You must never answer a question. When asked, answer some other question, not stated, with a statement you’ve prepared to further your cause. A question is just an opportunity to speak. Remember, the person who asks is out to get you. Don’t play his or her game. When finished, pretend your answer directly addressed what the questioner asked.
You must frame your speech carefully, and avoid the precise truth of any matter. Describe things in general terms, the more general, the better. Use terms like progress, hope, change, and The American People.
Blame the other guy. Don’t accept blame, ever. Whatever goes bad, it’s someone else’s fault. Of course, if possible, the blame should go to someone in the other party, but if that doesn’t work, it’s someone else in your party. Just make certain it isn’t you. If you’re in a bad situation, it’s your predecessor’s fault. You’re working your tail off to fix what he/she did.
Conversely, claim credit for anything good that happens. No matter how farfetched, your contribution made the good result possible.
Cast your supporters or potential supporters as victims. Preferably, the other party caused their problems, or refuses to address them. Remember, victims are voters. Get them on your side.
Be selective about facts. In any situation, there is some good. Take credit for that part, and blame others for the bad.
Demonize your opponents, or those who make trouble for you. Describe them as evil, but be smooth about it. Pretend to be objective. Even if you are a lying, cheating scoundrel, you must give the impression of being sincere, truthful, honest, and a good guy. Take acting lessons if necessary.

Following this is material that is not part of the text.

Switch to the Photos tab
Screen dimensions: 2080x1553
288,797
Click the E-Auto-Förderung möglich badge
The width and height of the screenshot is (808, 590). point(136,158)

Look as if you’ve given any subject deep thought. Use John Kerry as an example: whatever you’re asked about, you have a plan to address it. You just never reveal your plan.
Always say the other side needs to be more cooperative. They are resisting progress. Pretend to listen to their ideas, then quietly reject them later. Bipartisanship is good, providing it’s given by the other party.
Use words flexibly. They mean what you want them to mean, not what they really mean. You can always change the meaning later.
Say what the public wants to hear. That’s what gets you elected. Then, whatever you actually did, say you did whatever the public wants you to have done.
Be holier than everyone else. Remember, you are perfect; the other side is evil.
Know your audience. The people in your party believe you, think you’re a good guy. They never catch on. People of the other party know what you’re doing, but they don’t count. It’s the moderates – the confused – whom you must address. They half believe you, but they also half believe your opponent. Never laugh at them, they are the ones you must convince, no matter what it takes.
Finally, remember the people you serve: yourself and those who donate big money to your reelection campaign. Everyone else is irrelevant.
If you follow those simple rules, you can’t go wrong. They work over and over again, fooling more than half the people more than half of the time.